И старики хором гаркнули:

– Не подчиняться такому указу, воспода станишники!

– Правильно, сват.

– Нас на храпок-то не скоро возьмешь…

– Эк ведь пригрозил рыбе морем, а нашему брату – горем…

– Он, воспода станишники, думат, раз енерал от инфантерии, так на его и управы нету.

– Извиняйте, ваше высокопревосходительство!

– Не на таких нарвался…

– Мы и на тебя указы найдем.

– Ну, это вы лишку ревете, ребята!– сказал рассудительным басом веснушчатый коротконогий живой старикашка с Соколинского края Архип Кречетов.

– Как это так – лишку?! – опешил Агафон Бой-баба.

– А так лишку, что выше наместника над нашим казачеством власти нету,– заявил Архип Кречетов.

Тогда невеликий ростом Агафон Бой-баба, прыгнув на табуретку и почему-то зажмурившись, крикнул:

– Казаки!

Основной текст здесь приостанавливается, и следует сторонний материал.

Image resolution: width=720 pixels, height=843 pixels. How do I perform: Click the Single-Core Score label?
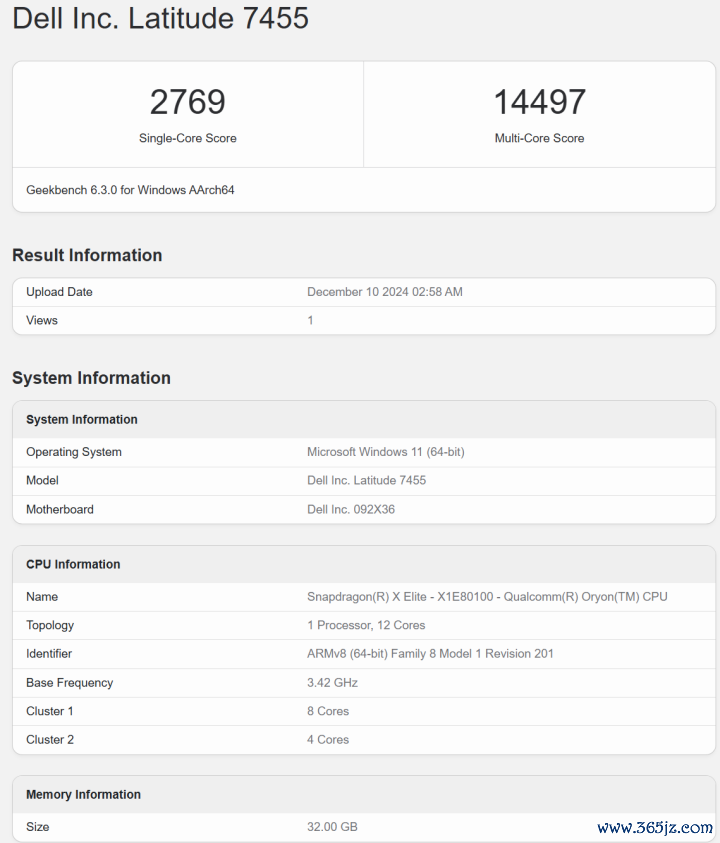(188, 138)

Воспода станишники! Кто сказал, что у нас с вами защиты нету? А про государь-императора вы забыли? А августейший атаман всех казачьих войск – наследник престола?! К им заказаны нам пути?!

– Правильно! Правильно! На то есть монаршая воля,– подал наконец свой голос и один из кавалеров – дед Арефий.

И станичники приумолкли. Стало тихо.

Тишина эта длилась недолго. Только минуту или две стояли смирно, точно загипнотизированные Агафоном Бой-бабой, старики, ошарашенные его догадкой. А потом вдруг, как по набату, снова все всполошились и заглушили рев заоконной пурги трубными голосами луженых глоток:

– Правильно, Агафон!

– Хабарыснем прошение государь-императору – вот это дело!

– Фактура – к самому августейшему атаману!

– Обойдемся и без наместника…

– Подадим приговор на высочайшее имя…

И только один Кирька Караулов неожиданно воспротивился новой затее одностаничников.

– Эх, язви те мать, воспода станишники!– воскликнул Кирька.– Век прожили, а ума, гляжу, ни на грош. Посулил нам наказной атаман плетей – неймется. Давай сунемся ишо к самому императору, не перепадет ли и там на орехи.

Но высокий бабий голос Кирьки заглушили разом:

– Не мути обчество, варнак!

– Он всегда, воспода станишники, во всем и всем поперечит.

– Не слушать его. Созвать сызнова казачий круг и составить прошение.

– А кто будет составлять?

– Кто ишо, как не Лука! Лучше его письмоводителя на всей Горькой линии нету. Он, язви те в душу, эти прошения аж сонный пишет!– кричал, стоя на табуретке, Агафон Бой-баба.

– Не буровь, ботало,– сонный!– крикнул, недоверчиво покосившись на Агафона Бой-бабу, Касьян Шерстобитов.

– Фактура, сонный. Богом клянусь. Своими глазами видел, как он одному богатому киргизу донос на волостного управителя сочинял!– клятвенно прижав руки к сердцу, кричал Агафон Бой-баба.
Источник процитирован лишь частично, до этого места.